= Input material =

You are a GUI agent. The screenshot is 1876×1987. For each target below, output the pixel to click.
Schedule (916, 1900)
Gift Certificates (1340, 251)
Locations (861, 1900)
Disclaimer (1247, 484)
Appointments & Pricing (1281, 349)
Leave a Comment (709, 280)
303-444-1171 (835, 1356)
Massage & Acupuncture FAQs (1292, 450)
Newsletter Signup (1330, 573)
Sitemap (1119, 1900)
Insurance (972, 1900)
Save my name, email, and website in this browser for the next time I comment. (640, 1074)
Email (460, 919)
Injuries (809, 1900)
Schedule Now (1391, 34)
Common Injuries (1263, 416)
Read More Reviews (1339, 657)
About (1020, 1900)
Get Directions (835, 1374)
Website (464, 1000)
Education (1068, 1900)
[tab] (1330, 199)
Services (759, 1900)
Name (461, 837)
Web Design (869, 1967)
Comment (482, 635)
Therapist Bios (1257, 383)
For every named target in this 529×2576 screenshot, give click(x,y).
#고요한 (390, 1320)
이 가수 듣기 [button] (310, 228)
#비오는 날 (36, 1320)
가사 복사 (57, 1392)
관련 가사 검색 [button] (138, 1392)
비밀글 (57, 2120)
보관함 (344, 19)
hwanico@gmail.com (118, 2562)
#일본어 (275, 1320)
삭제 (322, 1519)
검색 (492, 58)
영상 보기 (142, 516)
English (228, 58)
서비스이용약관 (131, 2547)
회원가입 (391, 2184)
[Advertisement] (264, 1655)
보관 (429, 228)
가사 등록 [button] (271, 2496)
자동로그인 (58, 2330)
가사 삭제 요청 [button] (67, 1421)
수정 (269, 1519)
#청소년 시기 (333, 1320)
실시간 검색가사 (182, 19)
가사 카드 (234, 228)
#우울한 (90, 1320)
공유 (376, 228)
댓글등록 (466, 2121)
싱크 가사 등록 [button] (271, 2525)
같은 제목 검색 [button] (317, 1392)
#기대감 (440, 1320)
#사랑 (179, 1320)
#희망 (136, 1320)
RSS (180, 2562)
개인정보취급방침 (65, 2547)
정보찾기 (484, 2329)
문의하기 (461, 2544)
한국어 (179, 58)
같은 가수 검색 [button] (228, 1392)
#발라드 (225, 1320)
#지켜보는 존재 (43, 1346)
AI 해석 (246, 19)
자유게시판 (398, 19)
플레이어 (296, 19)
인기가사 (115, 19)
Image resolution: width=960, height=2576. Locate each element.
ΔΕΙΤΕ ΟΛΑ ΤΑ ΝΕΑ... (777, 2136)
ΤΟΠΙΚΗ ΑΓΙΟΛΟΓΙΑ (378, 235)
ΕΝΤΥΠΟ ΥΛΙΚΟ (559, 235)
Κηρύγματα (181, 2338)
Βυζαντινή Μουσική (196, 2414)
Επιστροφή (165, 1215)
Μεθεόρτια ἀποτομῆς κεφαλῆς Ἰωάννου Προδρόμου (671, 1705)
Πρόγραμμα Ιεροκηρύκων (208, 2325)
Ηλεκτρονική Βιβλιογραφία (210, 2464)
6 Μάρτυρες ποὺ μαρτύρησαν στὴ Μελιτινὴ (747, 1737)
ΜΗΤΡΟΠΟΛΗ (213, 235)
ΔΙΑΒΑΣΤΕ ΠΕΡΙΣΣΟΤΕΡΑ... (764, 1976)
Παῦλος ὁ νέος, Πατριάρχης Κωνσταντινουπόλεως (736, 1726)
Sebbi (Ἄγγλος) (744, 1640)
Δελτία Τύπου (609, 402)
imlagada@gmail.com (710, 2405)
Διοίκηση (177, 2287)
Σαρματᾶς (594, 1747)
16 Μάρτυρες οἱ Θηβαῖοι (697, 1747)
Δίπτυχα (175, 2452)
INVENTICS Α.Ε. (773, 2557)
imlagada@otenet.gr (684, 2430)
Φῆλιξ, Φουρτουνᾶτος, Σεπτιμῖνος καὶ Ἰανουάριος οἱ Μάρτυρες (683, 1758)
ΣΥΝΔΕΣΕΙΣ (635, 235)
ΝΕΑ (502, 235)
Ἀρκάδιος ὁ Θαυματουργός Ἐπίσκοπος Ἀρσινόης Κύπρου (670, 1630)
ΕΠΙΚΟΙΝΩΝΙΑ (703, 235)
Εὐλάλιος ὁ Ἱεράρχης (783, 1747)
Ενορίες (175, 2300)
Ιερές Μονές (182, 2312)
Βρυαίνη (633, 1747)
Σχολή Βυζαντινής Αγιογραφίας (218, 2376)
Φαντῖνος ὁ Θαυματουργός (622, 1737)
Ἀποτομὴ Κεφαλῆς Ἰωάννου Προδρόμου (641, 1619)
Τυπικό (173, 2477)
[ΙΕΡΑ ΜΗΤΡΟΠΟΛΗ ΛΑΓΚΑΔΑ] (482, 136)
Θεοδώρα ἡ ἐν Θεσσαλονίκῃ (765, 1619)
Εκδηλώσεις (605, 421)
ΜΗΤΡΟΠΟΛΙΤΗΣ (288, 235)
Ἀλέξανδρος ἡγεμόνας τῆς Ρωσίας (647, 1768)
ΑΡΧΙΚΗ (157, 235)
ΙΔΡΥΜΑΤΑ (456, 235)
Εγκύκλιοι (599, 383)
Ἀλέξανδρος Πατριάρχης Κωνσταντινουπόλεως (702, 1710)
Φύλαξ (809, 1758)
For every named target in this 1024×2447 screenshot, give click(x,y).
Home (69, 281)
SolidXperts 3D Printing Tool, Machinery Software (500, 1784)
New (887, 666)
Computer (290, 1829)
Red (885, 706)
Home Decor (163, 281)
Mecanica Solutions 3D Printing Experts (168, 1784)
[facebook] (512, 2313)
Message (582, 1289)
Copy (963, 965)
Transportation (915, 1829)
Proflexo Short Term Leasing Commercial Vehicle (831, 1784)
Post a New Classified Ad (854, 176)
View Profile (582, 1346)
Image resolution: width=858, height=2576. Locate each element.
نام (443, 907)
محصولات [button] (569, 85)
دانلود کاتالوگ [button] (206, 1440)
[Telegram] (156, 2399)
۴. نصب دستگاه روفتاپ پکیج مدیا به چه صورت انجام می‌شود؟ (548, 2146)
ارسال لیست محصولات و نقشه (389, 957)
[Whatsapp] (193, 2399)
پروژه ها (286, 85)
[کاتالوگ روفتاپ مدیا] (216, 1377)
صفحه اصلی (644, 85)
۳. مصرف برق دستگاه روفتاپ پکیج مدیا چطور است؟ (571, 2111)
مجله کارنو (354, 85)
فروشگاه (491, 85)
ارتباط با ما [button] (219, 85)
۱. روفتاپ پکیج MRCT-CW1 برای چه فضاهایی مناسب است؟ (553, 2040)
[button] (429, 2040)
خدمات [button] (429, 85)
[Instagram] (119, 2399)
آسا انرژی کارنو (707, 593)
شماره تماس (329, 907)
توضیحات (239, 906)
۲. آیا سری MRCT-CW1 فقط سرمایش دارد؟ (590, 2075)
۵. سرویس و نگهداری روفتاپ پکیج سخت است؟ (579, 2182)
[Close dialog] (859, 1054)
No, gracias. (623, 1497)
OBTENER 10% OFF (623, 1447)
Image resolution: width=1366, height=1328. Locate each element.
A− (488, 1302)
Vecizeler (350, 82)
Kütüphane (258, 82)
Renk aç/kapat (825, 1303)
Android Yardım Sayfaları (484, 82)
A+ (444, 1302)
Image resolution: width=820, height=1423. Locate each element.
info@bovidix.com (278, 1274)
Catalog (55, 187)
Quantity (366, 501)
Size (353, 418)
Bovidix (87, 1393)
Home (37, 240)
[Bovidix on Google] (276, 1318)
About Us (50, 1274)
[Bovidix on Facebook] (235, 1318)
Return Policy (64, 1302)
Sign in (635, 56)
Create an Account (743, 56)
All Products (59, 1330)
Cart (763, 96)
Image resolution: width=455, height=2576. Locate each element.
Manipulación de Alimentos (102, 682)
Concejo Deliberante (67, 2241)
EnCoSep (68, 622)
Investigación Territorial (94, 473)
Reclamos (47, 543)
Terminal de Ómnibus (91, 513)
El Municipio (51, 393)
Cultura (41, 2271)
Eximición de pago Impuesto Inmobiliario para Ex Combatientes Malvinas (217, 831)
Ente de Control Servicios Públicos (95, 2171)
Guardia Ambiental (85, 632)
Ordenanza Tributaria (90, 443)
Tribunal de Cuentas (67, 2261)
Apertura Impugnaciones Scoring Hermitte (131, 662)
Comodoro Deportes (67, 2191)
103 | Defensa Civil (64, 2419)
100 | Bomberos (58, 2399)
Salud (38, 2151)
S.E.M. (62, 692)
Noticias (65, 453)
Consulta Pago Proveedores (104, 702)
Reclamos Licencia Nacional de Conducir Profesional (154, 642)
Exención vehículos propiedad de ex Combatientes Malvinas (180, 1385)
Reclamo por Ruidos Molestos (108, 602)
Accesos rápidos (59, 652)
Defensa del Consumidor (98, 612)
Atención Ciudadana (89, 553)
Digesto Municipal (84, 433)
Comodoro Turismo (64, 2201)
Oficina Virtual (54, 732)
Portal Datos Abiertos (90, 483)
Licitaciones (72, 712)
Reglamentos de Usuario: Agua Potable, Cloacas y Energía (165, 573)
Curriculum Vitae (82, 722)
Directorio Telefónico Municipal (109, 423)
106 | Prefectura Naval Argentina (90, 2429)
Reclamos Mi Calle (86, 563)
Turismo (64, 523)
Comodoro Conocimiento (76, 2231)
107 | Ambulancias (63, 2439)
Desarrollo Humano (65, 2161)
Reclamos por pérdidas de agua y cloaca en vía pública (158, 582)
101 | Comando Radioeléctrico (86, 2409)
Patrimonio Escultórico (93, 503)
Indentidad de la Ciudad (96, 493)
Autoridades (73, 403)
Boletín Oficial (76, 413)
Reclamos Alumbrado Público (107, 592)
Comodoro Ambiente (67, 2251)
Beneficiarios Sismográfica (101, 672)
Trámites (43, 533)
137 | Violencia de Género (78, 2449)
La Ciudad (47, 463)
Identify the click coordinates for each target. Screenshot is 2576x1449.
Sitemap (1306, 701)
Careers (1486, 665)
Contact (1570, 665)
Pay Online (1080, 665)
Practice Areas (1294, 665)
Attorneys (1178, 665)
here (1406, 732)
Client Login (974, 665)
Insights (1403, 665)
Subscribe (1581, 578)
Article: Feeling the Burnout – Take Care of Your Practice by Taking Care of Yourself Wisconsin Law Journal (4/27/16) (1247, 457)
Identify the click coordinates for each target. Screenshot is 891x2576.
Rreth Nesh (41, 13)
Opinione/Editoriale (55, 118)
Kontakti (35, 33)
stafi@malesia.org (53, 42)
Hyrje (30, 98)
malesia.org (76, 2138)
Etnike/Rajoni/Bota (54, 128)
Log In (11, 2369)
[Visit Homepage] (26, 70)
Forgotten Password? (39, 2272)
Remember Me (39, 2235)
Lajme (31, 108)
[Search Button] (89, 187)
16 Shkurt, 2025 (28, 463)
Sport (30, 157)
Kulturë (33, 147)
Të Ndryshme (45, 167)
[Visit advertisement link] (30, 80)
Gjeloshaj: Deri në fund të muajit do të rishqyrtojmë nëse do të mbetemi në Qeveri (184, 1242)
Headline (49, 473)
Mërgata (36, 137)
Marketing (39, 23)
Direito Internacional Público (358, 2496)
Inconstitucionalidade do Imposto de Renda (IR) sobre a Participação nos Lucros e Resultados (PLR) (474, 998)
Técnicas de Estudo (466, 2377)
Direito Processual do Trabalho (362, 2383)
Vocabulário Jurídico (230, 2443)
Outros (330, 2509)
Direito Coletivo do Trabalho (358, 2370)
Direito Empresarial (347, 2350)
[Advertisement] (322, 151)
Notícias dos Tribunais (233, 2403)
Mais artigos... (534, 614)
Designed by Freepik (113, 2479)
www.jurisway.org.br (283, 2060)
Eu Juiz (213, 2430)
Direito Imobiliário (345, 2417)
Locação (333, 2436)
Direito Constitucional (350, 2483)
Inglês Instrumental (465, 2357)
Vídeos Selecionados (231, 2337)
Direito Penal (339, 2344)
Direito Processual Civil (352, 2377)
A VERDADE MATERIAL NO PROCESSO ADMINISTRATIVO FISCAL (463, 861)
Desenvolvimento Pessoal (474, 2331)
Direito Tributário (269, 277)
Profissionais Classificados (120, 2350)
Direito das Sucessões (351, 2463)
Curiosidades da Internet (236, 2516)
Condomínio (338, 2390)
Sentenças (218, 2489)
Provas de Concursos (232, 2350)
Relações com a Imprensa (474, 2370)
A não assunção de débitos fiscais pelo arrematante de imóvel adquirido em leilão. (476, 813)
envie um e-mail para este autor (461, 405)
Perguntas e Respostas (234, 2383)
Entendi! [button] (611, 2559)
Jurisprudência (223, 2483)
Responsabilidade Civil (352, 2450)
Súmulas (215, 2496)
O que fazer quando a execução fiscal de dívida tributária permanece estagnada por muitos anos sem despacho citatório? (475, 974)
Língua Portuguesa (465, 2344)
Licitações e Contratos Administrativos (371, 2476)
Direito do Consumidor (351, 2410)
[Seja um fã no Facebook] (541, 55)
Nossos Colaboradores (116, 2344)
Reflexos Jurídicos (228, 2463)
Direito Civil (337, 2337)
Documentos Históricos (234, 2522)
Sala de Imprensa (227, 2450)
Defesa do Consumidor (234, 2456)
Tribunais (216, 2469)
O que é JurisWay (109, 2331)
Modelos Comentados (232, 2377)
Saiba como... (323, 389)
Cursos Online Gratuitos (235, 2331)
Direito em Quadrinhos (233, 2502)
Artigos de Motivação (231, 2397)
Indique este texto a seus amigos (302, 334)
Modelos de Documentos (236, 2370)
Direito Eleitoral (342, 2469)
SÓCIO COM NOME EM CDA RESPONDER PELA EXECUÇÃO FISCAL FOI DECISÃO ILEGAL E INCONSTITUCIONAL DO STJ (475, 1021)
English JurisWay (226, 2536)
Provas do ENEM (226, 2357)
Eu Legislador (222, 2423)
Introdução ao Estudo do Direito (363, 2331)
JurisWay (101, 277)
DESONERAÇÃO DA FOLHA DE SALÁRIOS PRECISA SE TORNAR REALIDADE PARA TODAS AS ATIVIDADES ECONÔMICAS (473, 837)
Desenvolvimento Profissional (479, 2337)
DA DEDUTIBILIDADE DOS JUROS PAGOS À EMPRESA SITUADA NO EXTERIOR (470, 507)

= Task goal =
Filter the records above down to the lines containing "Trabalho".

= The completed task =
Direito Processual do Trabalho (362, 2383)
Direito Coletivo do Trabalho (358, 2370)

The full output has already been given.